When variables are highly correlated so that one cannot find exact discoveries, group knockoffs may be useful for improving power as it identifies whether a group of variables are non-null without having to pinpoint the exact discovery. It trades resolution to discover more causal signals.

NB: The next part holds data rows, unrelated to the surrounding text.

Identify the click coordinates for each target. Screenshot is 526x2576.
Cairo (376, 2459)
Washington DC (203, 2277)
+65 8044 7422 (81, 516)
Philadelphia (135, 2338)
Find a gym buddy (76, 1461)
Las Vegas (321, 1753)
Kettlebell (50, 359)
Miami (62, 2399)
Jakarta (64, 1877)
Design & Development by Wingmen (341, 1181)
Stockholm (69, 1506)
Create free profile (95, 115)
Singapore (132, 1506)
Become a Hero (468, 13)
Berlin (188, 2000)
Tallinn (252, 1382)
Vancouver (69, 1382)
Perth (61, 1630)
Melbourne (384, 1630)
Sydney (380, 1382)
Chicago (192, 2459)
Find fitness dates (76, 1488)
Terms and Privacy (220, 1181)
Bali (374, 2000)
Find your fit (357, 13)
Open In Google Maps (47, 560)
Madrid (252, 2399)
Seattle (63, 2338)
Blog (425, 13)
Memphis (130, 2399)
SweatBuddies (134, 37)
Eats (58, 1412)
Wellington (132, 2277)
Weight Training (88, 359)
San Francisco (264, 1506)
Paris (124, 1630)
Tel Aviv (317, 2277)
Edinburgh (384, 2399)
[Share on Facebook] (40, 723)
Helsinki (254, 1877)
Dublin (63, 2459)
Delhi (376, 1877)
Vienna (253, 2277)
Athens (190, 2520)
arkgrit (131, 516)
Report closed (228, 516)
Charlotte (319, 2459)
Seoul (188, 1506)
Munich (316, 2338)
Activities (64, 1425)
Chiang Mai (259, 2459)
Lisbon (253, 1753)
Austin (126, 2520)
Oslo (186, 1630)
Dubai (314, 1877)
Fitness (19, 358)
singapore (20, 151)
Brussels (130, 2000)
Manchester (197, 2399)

Group knockoffs control the group FDR to be below the target FDR level.
Groups do not have to be contiguous
With modest group sizes, group knockoff's compute time is roughly equivalent to standard (non-grouped) knockoffs
When $p$ is too large or group sizes are too large, one can employ representative group knockoff strategy. Empirically it has better power and much faster compute times.